One thing computers are really good at is passing information back and forth between systems; they can even–bear with me here–transform that data if necessary! This issue is either caused by the lack of the consuming system to ingest taxonomies via API or, more frequently, a lack of IT resources (or institutional will) to prioritize these integrations.

  • Lack of ability to display any attributes is a major issue, as one of the primary use cases for taxonomies in consuming systems (like CMS and DAM software) is for taggers to tag assets.

Fields like Definitions and Scope Notes exist to assist taggers in selecting the correct terms to apply, so the lack of these fields in tagging interfaces means that people performing this work must refer to some external source (either the taxonomy system itself or, more likely, some kind of exported spreadsheet) to access these helpful fields. I am not an expert in Six Sigma but this seems like bad process design.

  • Unique IDs, whether GUIDs, URIs, or system-assigned accession numbers, are extremely helpful as unique strings that refer to a concept regardless of label (or labels).

Lack of unique identifiers causes massive problems when, say, the label for a term changes or different systems use different labels for the same concept (which is extremely common in large enterprises). Tying concepts to identifiers simplifies re-tagging efforts (which can be massive and, accordingly, expensive) and allows data fabrics/lakes/integration layers to aggregate tagging information across systems.
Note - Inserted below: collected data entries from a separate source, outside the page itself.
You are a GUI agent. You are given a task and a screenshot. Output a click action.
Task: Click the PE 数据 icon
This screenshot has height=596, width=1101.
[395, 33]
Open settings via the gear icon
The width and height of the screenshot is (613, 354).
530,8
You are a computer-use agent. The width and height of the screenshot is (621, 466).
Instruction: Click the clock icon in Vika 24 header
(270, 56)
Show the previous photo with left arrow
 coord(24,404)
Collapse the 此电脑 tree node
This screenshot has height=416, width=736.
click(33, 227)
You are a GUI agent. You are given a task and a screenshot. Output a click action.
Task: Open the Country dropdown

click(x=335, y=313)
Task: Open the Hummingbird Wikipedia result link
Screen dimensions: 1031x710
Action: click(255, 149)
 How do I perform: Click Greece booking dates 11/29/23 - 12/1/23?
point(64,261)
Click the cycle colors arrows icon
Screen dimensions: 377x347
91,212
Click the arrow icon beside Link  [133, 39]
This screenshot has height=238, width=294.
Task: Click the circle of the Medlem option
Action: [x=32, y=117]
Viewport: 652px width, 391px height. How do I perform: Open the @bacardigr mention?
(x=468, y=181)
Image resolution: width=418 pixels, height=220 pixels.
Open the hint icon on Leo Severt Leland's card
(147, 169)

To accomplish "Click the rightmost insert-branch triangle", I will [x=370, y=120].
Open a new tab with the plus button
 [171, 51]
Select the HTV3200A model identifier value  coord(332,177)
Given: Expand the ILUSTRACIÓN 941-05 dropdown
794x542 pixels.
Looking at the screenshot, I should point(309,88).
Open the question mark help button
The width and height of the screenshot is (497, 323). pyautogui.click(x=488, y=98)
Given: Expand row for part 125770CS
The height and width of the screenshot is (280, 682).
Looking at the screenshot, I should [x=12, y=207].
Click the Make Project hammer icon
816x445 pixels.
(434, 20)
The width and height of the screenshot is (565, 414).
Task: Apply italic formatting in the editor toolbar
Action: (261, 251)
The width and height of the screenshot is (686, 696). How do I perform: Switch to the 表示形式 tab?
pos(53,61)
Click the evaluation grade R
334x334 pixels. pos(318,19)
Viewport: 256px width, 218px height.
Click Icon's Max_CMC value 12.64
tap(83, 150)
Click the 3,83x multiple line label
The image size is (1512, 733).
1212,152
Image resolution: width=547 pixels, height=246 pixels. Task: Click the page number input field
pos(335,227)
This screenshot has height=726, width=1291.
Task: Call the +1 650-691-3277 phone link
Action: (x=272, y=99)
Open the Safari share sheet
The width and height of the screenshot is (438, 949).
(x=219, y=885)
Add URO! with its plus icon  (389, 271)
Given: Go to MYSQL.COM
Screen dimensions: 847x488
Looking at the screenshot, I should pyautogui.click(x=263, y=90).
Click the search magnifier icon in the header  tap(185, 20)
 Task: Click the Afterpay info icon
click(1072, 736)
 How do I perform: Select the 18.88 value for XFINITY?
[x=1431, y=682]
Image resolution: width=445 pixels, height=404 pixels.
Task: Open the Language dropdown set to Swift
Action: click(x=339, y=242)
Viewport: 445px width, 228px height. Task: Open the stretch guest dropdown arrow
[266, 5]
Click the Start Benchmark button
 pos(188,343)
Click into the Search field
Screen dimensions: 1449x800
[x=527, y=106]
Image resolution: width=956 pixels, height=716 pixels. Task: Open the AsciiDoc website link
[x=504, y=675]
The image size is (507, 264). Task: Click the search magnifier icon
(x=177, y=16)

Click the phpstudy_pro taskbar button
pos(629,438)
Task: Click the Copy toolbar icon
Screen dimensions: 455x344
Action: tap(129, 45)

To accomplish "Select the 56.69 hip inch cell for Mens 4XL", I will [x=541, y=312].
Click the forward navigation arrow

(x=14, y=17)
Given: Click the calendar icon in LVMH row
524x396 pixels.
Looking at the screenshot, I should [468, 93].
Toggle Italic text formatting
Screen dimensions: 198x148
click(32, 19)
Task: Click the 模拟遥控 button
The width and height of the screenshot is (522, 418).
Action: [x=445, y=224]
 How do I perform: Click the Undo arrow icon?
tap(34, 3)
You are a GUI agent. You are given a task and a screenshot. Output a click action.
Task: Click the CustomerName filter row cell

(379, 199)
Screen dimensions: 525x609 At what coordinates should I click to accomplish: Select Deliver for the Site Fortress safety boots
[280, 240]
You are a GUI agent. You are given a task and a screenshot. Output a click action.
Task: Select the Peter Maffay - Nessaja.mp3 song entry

As we try to move away from strings to things (“Things not Strings”) the lack of unique identifiers is regressive, as our rich semantic structures are basically reduced to pushing strings around.

  • Alternative labels are great for enhancing search and many other purposes, but they are also helpful for taggers to find the concepts they need.

The primary problem, as always, is that language is ambiguous. For example, if a tagger is looking for the term “heart attack” and our taxonomy expresses that concept (as the primary label) as “myocardial infarction” they are never going to find the correct tag. Allowing taggers to see (and search, crucially) alternative labels further increases the chance that your assets are tagged with high-quality, consistent, and accurate metadata.

  • Lack of support for polyhierarchy only causes problems if, well, you have polyhierarchies in your enterprise taxonomies.

I will include here the lack of support for any kind of semantic relationships beyond the simple hierarchical parent-child (or BT-NT) relationships. Basically, any kind of semantic modeling is discarded; this can be fine for many purposes but restricts the ability of the modelers to serve business requirements that could benefit from treating semantics as more than pushing lists of words around.

  • Lack of support for even hierarchical relationships reduces all taxonomies to flat lists.

Lastly, in addition to exacerbating the issues in the previous bullet, the inability to even ingest or display hierarchies at all is breathtakingly common. I can’t even imagine[1] what leads to products like this. Needless to say, this is…not great for people that need to apply tags.

[I]f a tagger is looking for the term “heart attack” and our taxonomy expresses that concept (as the primary label) as “myocardial infarction” they are never going to find the correct tag. Allowing taggers to see (and search, crucially) alternative labels further increases the chance that your assets are tagged with high-quality, consistent, and accurate metadata.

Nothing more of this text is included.